* Work instructions: Transcribe only the lines of the listing below from the one holding "The height and width of the screenshot is (356, 361)." through the one holding "Reply to juice1906's comment", inclusive, without any change.

* Material shown:
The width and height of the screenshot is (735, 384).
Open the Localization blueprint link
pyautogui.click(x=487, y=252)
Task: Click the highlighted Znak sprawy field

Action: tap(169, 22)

==

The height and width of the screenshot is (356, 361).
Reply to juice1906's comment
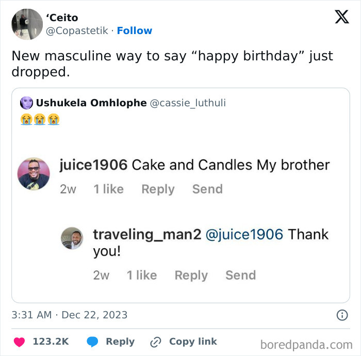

---

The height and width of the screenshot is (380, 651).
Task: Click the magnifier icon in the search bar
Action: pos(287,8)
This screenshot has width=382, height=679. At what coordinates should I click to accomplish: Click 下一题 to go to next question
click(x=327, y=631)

* Exercise response:
The height and width of the screenshot is (356, 361).
Reply to juice1906's comment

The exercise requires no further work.